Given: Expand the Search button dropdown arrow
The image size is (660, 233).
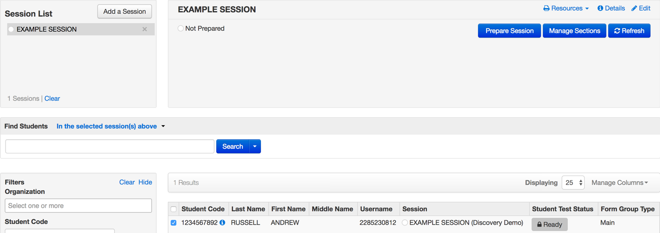Looking at the screenshot, I should tap(255, 146).
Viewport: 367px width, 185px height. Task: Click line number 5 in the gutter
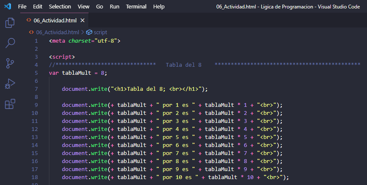click(x=36, y=73)
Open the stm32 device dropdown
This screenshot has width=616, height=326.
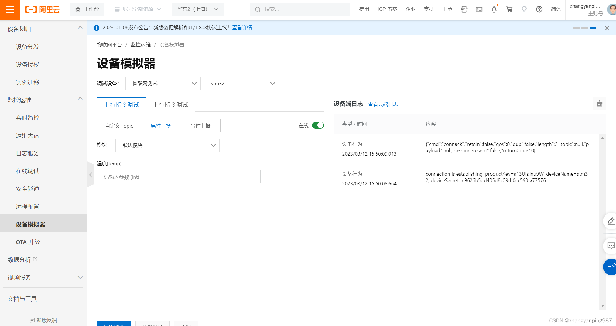(241, 84)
****************
• _DO THIS_: Turn these records into a two-column CSV with the header instruction,response. Give each record one row, with its request text in the instruction field and its answer in the response field, each field quoted and with line breaks replaced by spaces. Leave the pictures out.

• _CORRECT OUTPUT_:
instruction,response
"Given: Expand the Search button dropdown arrow The image size is (660, 233).","Looking at the screenshot, I should tap(255, 146)."
"Viewport: 367px width, 185px height. Task: Click line number 5 in the gutter","click(x=36, y=73)"
"Open the stm32 device dropdown This screenshot has width=616, height=326.","(241, 84)"